Monday's technology news cycles were dominated by only one story: researchers have finally figured out a way to hijack WPA2. If you don't know what WPA2 is, it's basically the "best" and most popular security encryption standard out there for wireless connections (you're probably using it right now).
The research, which details a method in which a malicious attacker is able to trick your devices into leaking data, was published yesterday for the first time and affects almost every modern WiFi device on the planet.
Some devices are worse affected than others. Android devices, from 6.0 and up, are explicitly named as having the easiest attack vector while iOS and Windows are harder to perform against.
What's important, however, is not to panic or use any hyperbole here. Yes, the compromise is terrible and will make me second guess every single connection I'm using but exploiting it is complicated and unreliable... and the attacker needs to be physically near your network.
For a detailed explanation about how the attack works and what took so long to detect it, this post sums it up well.
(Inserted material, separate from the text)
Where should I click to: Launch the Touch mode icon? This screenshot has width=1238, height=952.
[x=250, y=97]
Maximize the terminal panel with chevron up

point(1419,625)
There is also a silver lining: the scripts to execute the attack have not been released (yet) so nobody knows the exact method to perform it at this point.
That said it's crucial to patch everything you own as soon as possible and to check you're using basic security practices. That means you'll need to check for patches for your phone, computer and tablet as well as your router, making this perhaps the most annoying exploit in recent memory.
And there's the rub: it's easy to update iOS devices and your computer but old Android devices are a nightmare that's going to live on for a long time because vendors tend to be extremely slack updating their devices.
It's important to point out that Google has a patch already, however, as part of the company's relatively new Android security update program. The bad news is it isn't supported by every vendor, even if the long-term security of those Android handsets is improving dramatically.
The same goes for the Internet of Things. Will my light bulbs ever get an update? I doubt it.
If you're looking for a list of device makers that have patched their software already I've got a running list right here. Happy patch Tuesday!
Facebook buys anonymous teen compliment app 'tbh'
Hunting for the next Instagram, Facebook has acquired a popular app called 'tbh' that has more than 5 million downloads and frequently shows up in the iOS top charts. If anything it seems like an interesting defensive play to avoid accidentally ending up being unable to acquire it later, like that one time with Snapchat.
Netflix is growing faster than expected
It's earnings season and Netflix gained 5.3 million new subscribers this last quarter beating estimates and pulling in more money than expected. The most interesting part from its report this quarter is that it claims traditional TV studios are beginning to understand why the service matters. Oh, and it's planning to make 80 movies in the next year.